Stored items
• • • • • • •

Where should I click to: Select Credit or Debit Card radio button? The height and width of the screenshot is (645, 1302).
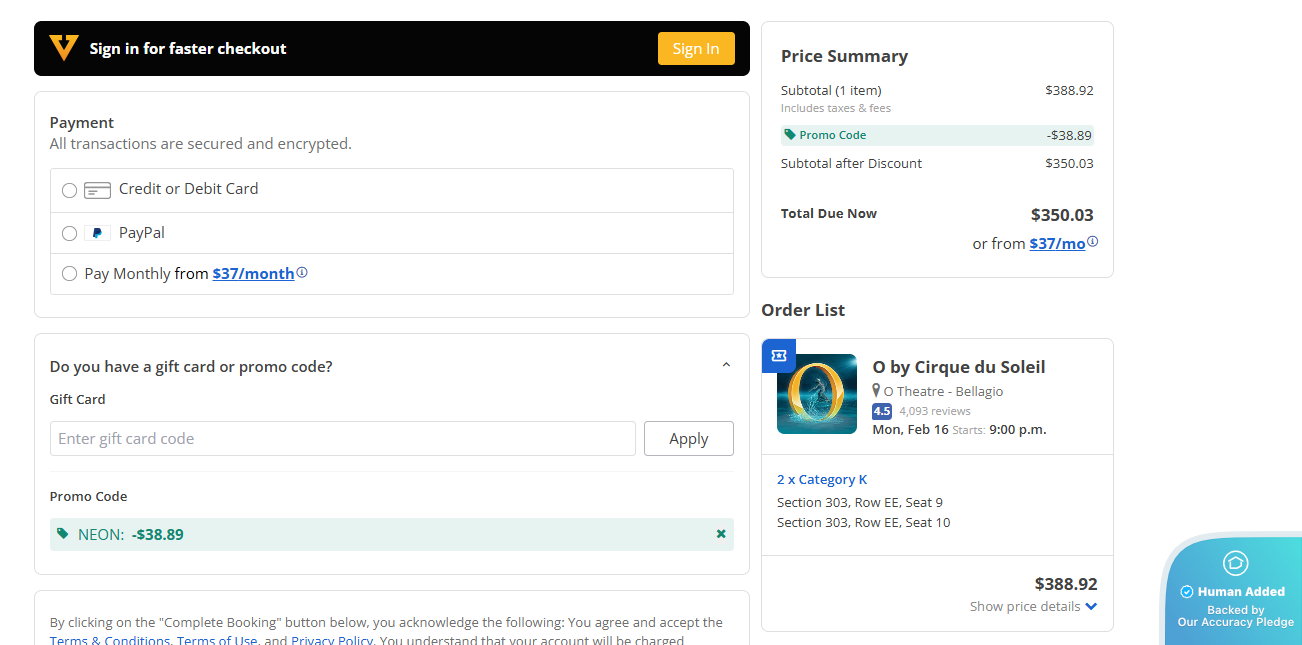click(x=69, y=190)
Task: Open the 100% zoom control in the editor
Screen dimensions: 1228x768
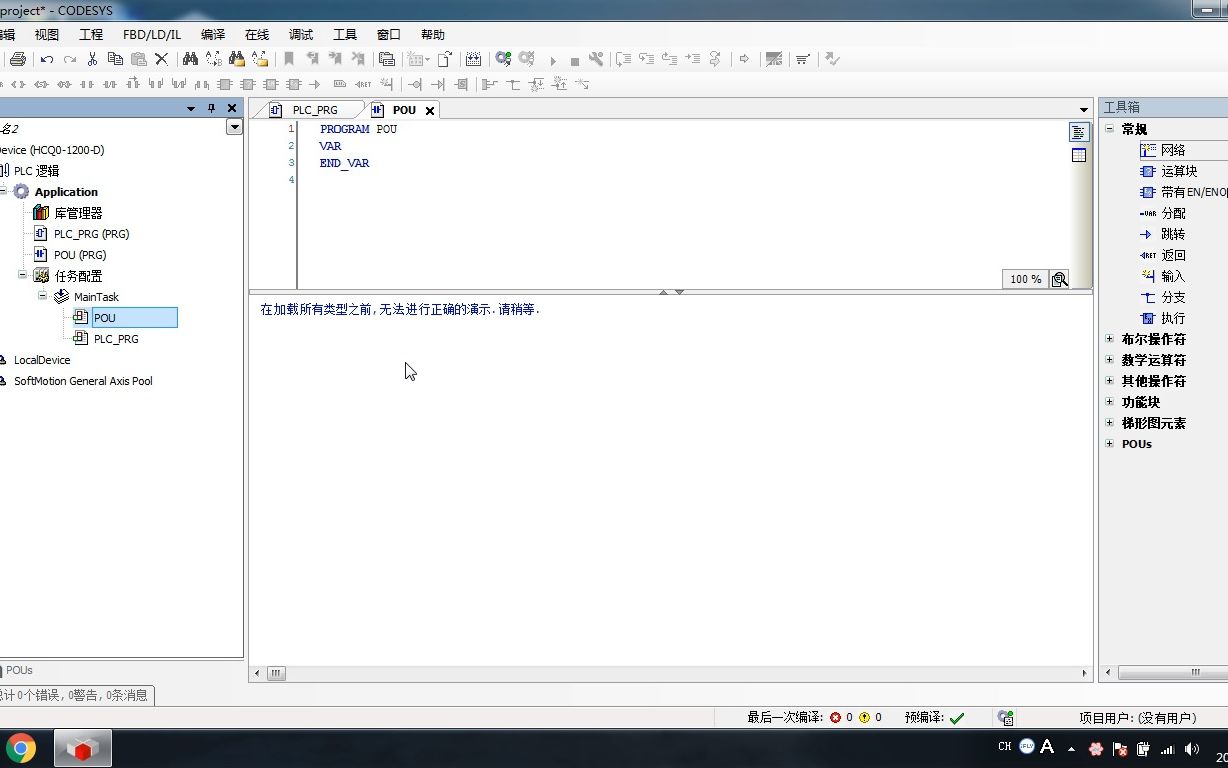Action: point(1023,279)
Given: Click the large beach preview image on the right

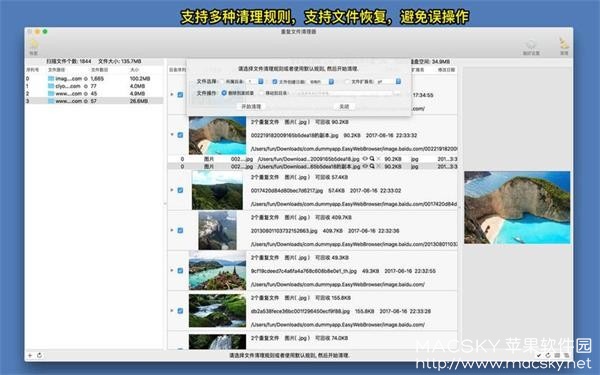Looking at the screenshot, I should 517,207.
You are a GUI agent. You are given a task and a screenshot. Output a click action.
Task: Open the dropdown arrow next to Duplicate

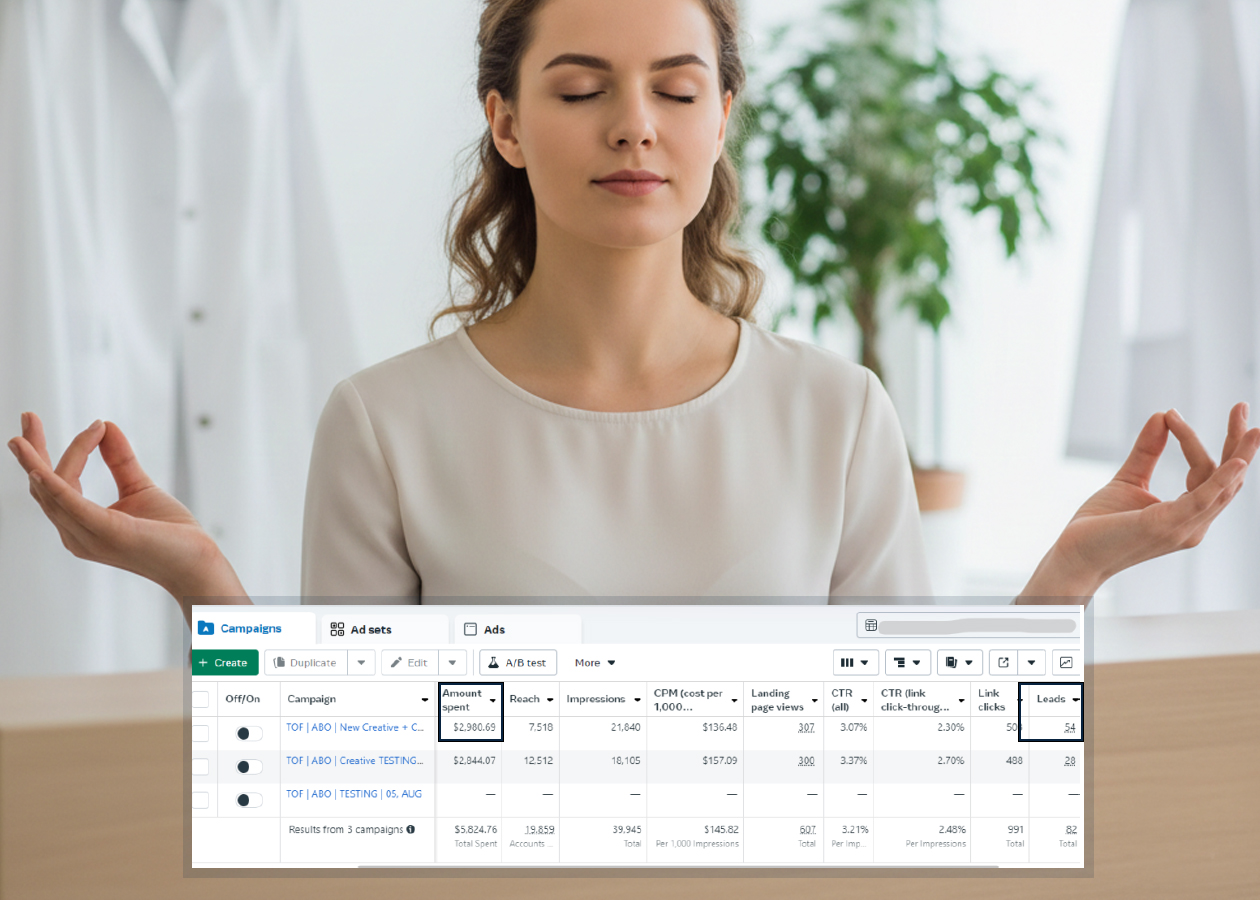361,662
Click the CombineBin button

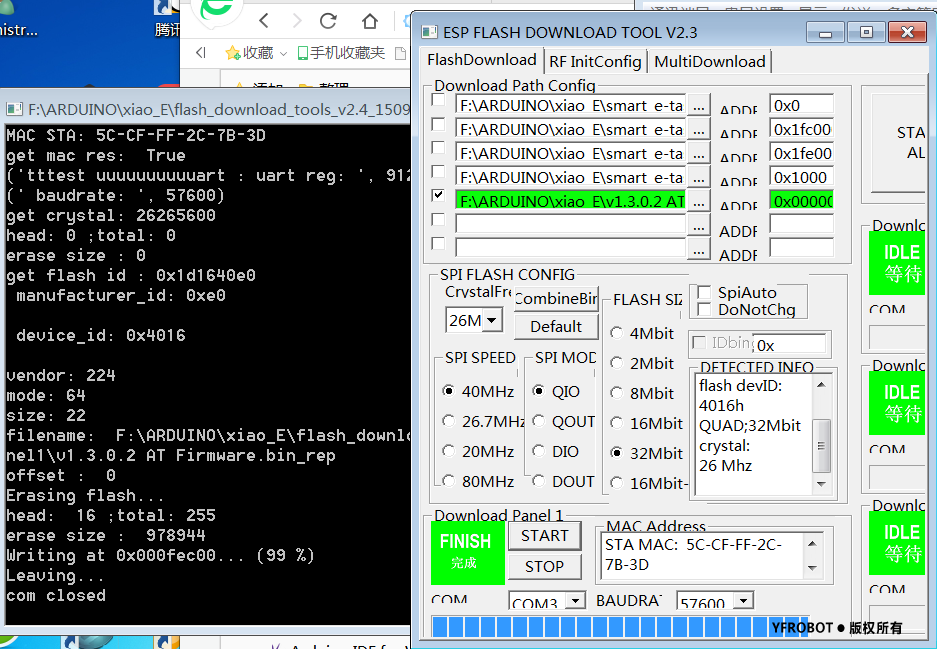coord(556,298)
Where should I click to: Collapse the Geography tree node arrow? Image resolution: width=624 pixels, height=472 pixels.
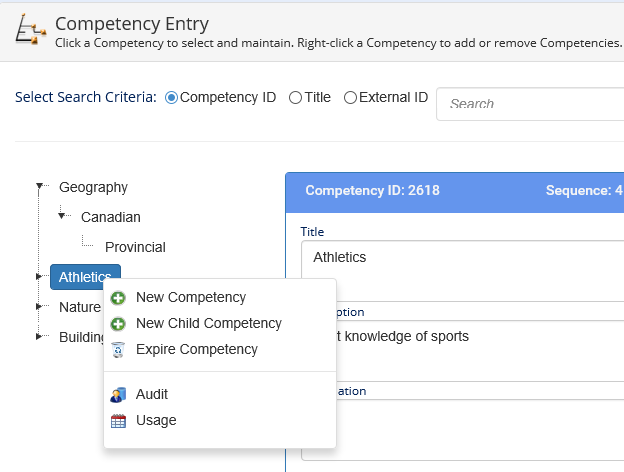pos(39,185)

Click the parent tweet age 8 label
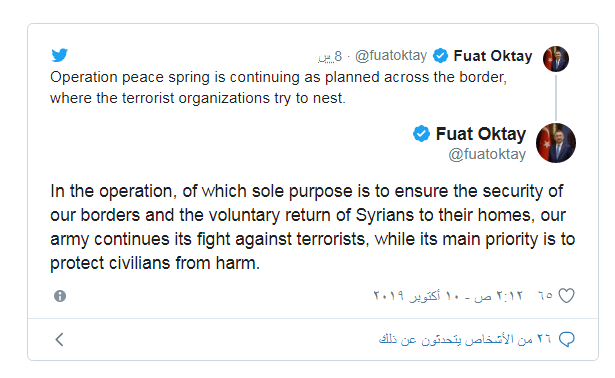(330, 56)
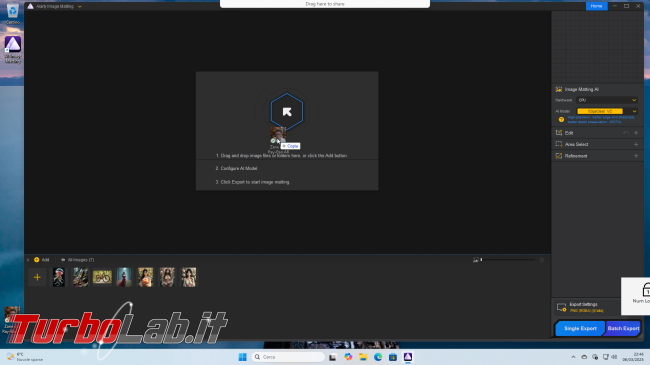Click the Export Settings icon

[561, 307]
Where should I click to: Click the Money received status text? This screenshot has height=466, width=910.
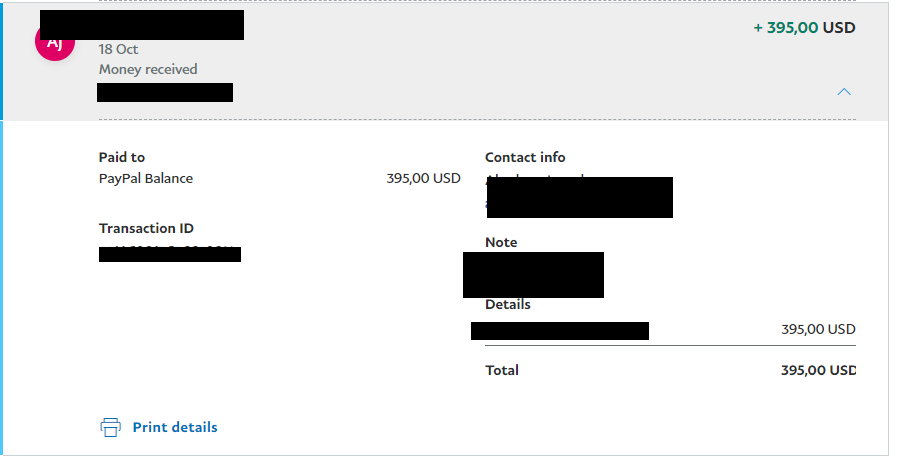(x=148, y=69)
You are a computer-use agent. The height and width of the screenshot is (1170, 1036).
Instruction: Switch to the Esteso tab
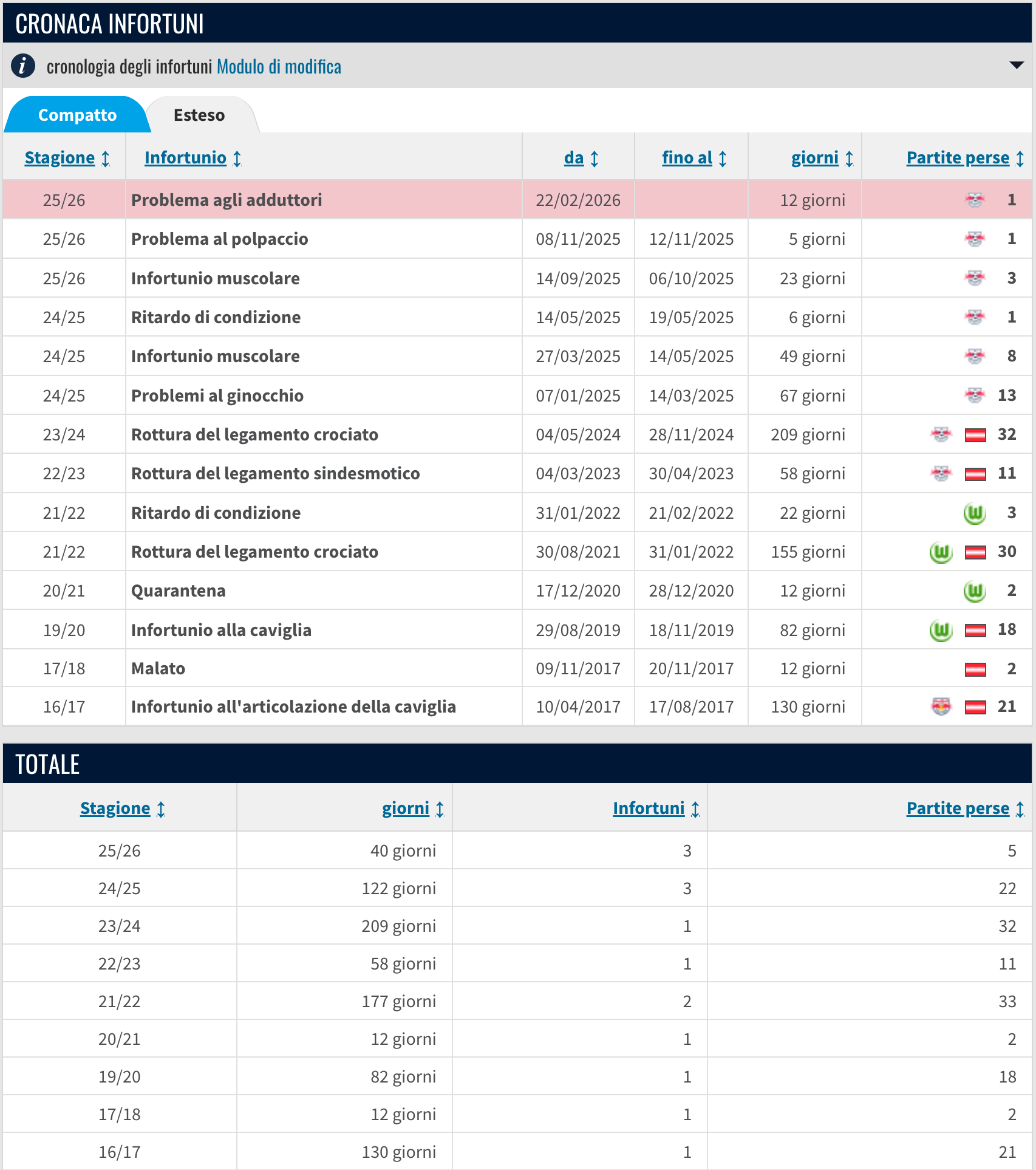click(199, 115)
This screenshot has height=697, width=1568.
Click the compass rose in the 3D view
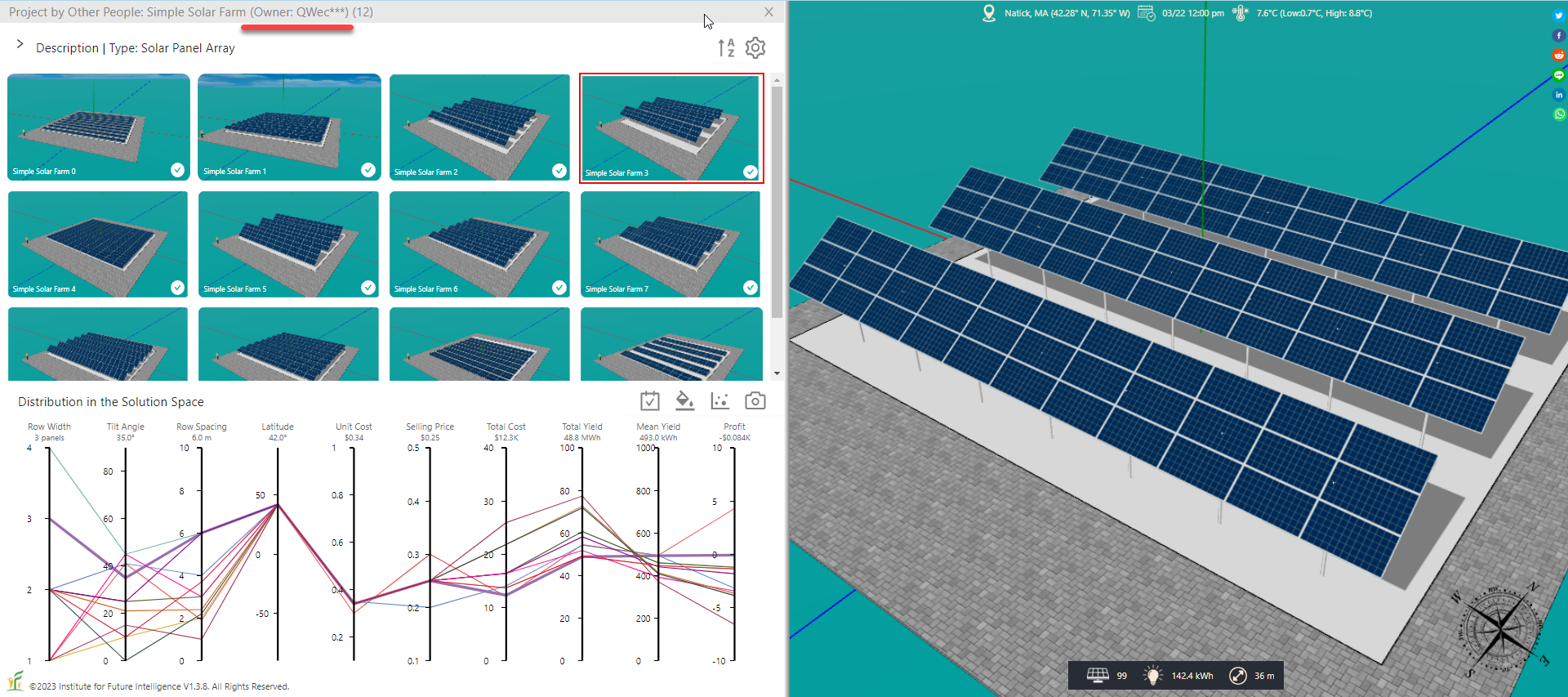click(x=1500, y=628)
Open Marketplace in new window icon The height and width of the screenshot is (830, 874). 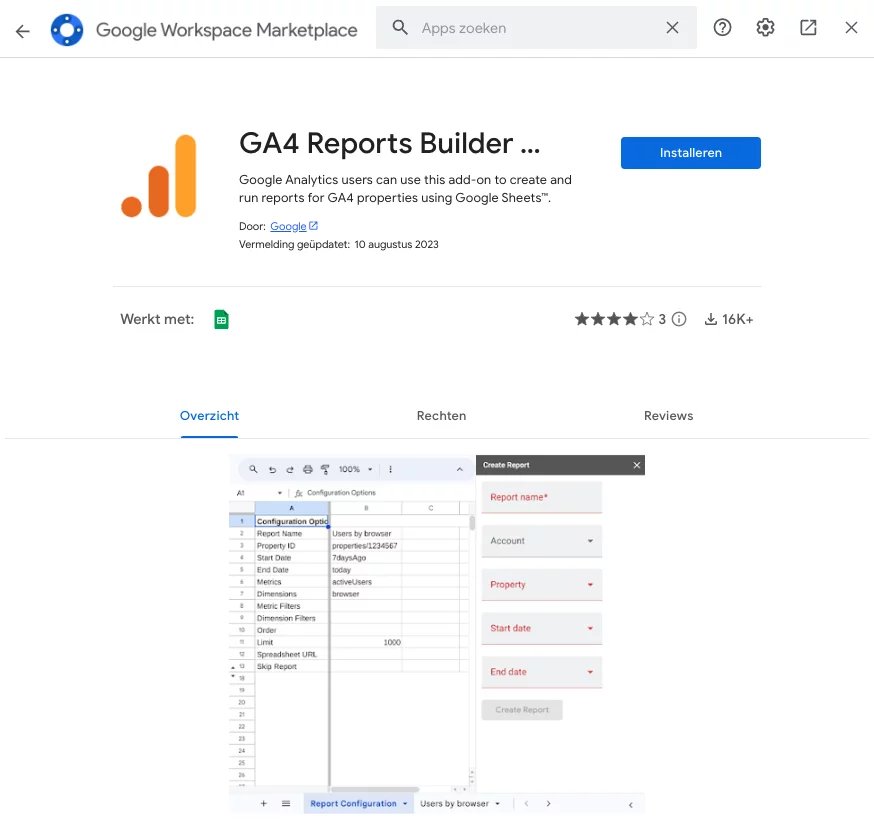click(808, 28)
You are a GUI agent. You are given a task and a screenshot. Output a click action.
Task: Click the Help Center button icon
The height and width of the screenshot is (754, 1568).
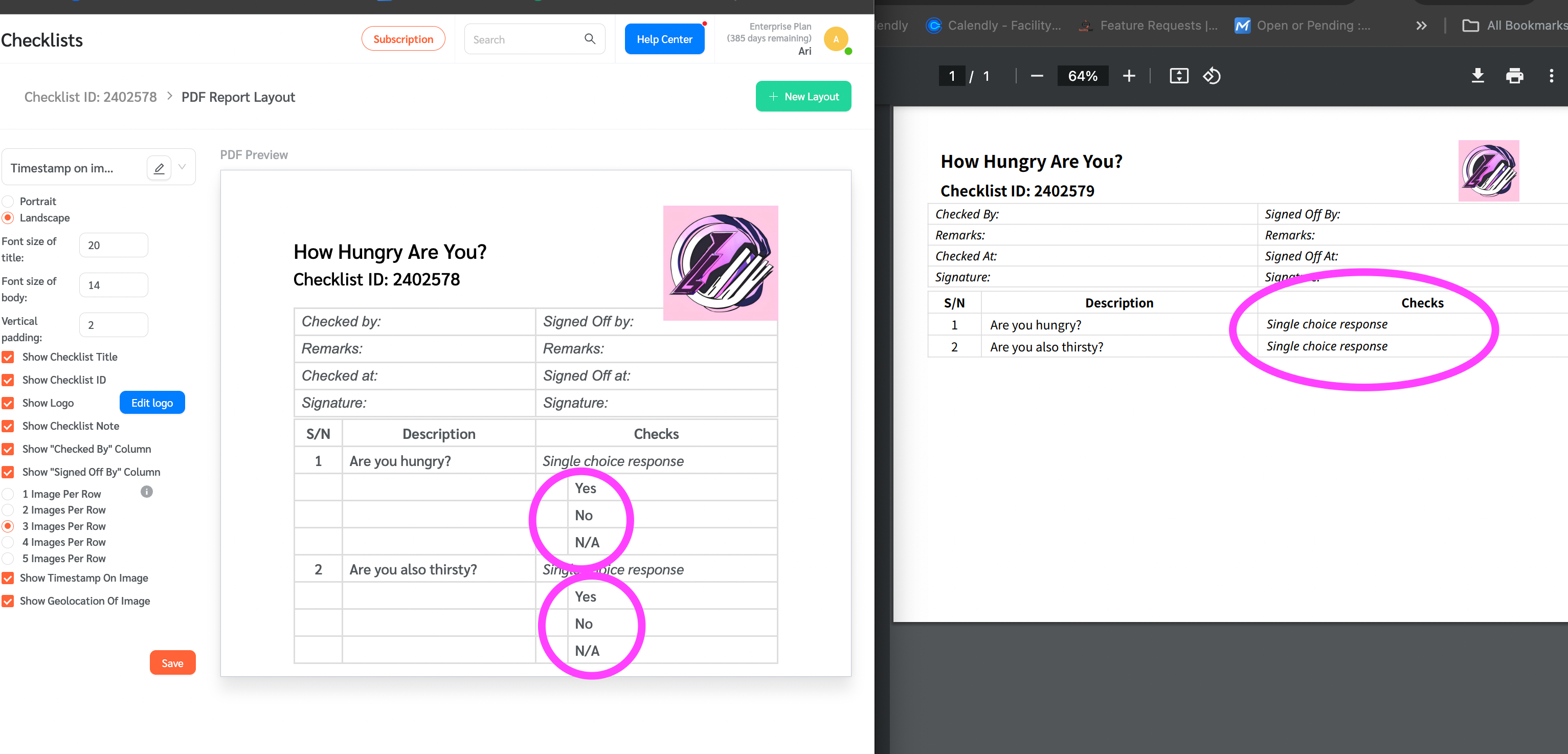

• • • • • • •

Your goal: Pictures do not belong in your copy; restate word for word the lines from the one containing "Task: Click the Help Center button icon" through the last line of the records above.

Response to this task:
Task: Click the Help Center button icon
The height and width of the screenshot is (754, 1568).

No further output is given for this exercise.